Normally a dataset will contain either an affine geotransform, GCPs or
neither.  It is uncommon to have both, and it is undefined which is 
authoritative.

\subsection gdal_datamodel_dataset_metadata Metadata

GDAL metadata is auxiliary format and application specific textual data
kept as a list of name/value pairs.  The names are required to be well 
behaved tokens (no spaces, or odd characters).  The values can be of
any length, and contain anything except an embedded null (ASCII zero).  
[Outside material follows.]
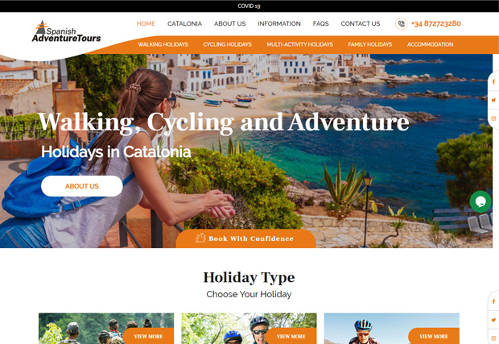Open the Catalonia menu item

click(184, 23)

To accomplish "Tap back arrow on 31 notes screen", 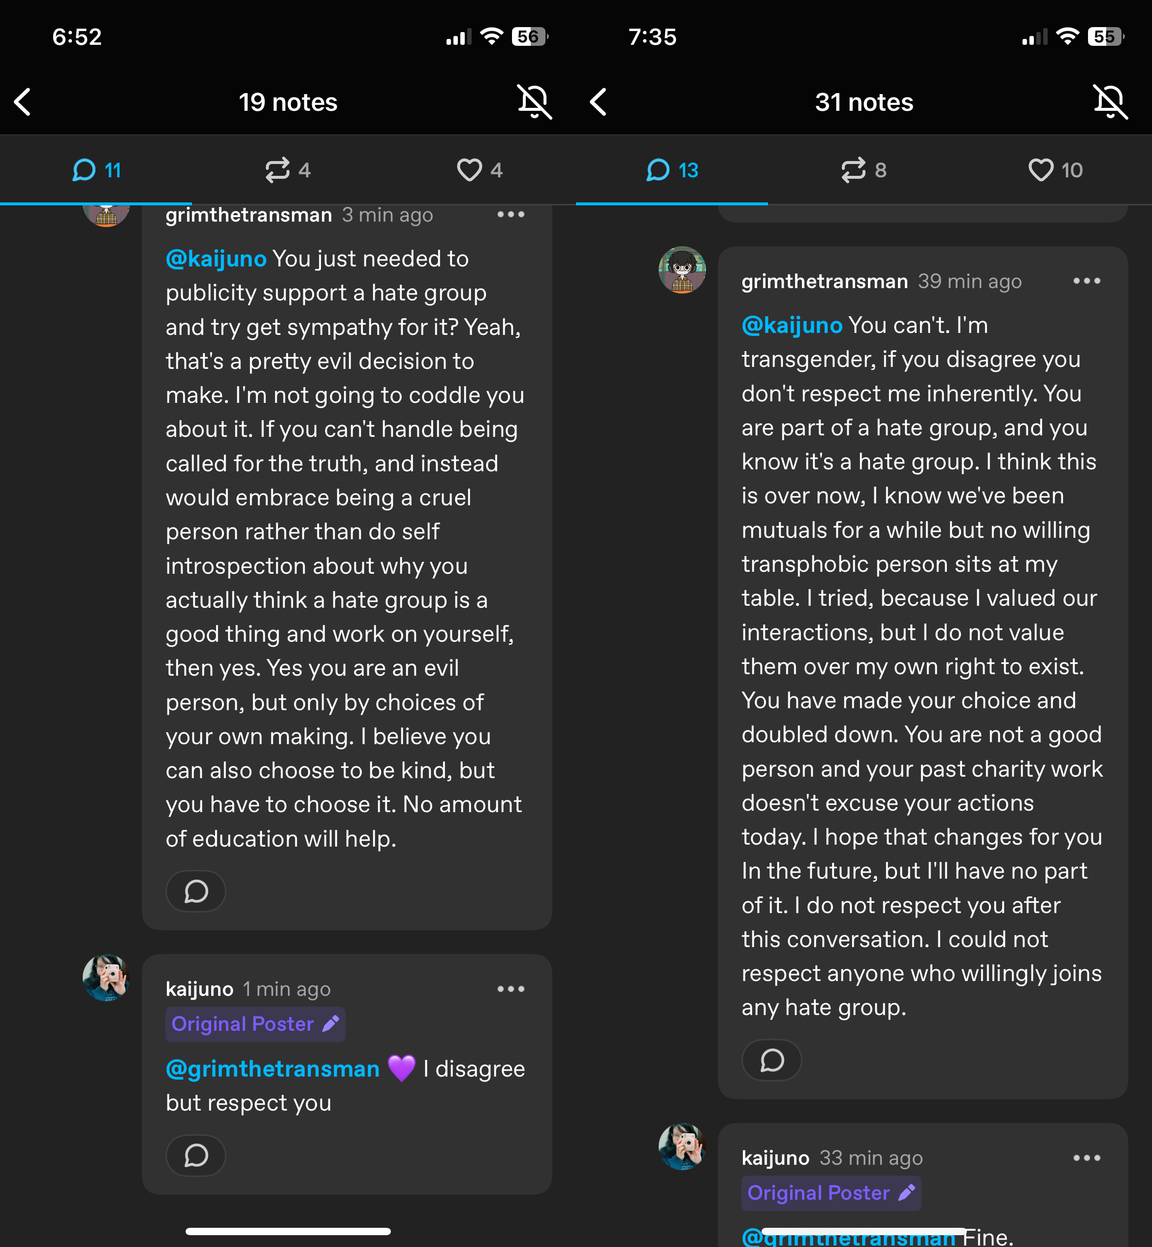I will tap(598, 102).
The metadata handling system is not well tuned to handling very large bodies
of metadata.  Handling of more than 100K of metadata for a dataset is likely
to lead to performance degradation. 

Some formats will support generic (user defined) metadata, while other
format drivers will map specific format fields to metadata names.  For
instance the TIFF driver returns a few information tags as metadata
including the date/time field which is returned as:

<pre>
TIFFTAG_DATETIME=1999:05:11 11:29:56
</pre>

Metadata is split into named groups called domains, with the default
domain having no name (NULL or "").  Some specific domains exist for 
special purposes.  Note that currently there is no way to enumerate all
the domains available for a given object, but applications can "test" for
any domains they know how to interprete.

The following metadata items have well defined semantics in the default
domain:

<ul>
<li> AREA_OR_POINT: May be either "Area" (the default) or "Point".  Indicates 
whether a pixel value should be assumed to represent a sampling over the 
region of the pixel or a point sample at the center of the pixel.  This is not 
intended to influence interpretation of georeferencing which remains area 
oriented.
<li> NODATA_VALUES: The value is a list of space separated pixel values matching
the number of bands in the dataset that can be collectively used to identify
pixels that are nodata in the dataset.  With this style of nodata a pixel
is considered nodata in all bands if and only if all bands match the 
corresponding value in the NODATA_VALUES tuple.  This metadata is not widely
honoured by GDAL drivers, algorithms or utilities at this time. 
<li> MATRIX_REPRESENTATION: This value, used for Polarimetric SAR datasets, contains the matrix representation that this data is provided in. The following are acceptable values:
    <ul>
    <li>SCATTERING
    <li>SYMMETRIZED_SCATTERING
    <li>COVARIANCE
    <li>SYMMETRIZED_COVARIANCE
    <li>COHERENCY
    <li>SYMMETRIZED_COHERENCY
    <li>KENNAUGH
    <li>SYMMETRIZED_KENNAUGH
    </ul>
<li> POLARIMETRIC_INTERP: This metadata item is defined for Raster Bands for polarimetric SAR data. This indicates which entry in the specified matrix representation of the data this band represents. For a dataset provided as a scattering matrix, for example, acceptable values for this metadata item are HH, HV, VH, VV. When the dataset is a covariance matrix, for example, this metadata item will be one of Covariance_11, Covariance_22, Covariance_33, Covariance_12, Covariance_13, Covariance_23 (since the matrix itself is a hermitian matrix, that is all the data that is required to describe the matrix).
</ul>

\subsubsection gdal_datamodel_subdatasets SUBDATASETS Domain

The SUBDATASETS domain holds a list of child datasets.  Normally this is
used to provide pointers to a list of images stored within a single multi
image file. 

For example, an NITF with two images might have the following subdataset list.

<pre>
  SUBDATASET_1_NAME=NITF_IM:0:multi_1b.ntf
  SUBDATASET_1_DESC=Image 1 of multi_1b.ntf
  SUBDATASET_2_NAME=NITF_IM:1:multi_1b.ntf
  SUBDATASET_2_DESC=Image 2 of multi_1b.ntf
</pre>

The value of the _NAME is the string that can be passed to GDALOpen() to 
access the file.  The _DESC value is intended to be a more user friendly
string that can be displayed to the user in a selector. 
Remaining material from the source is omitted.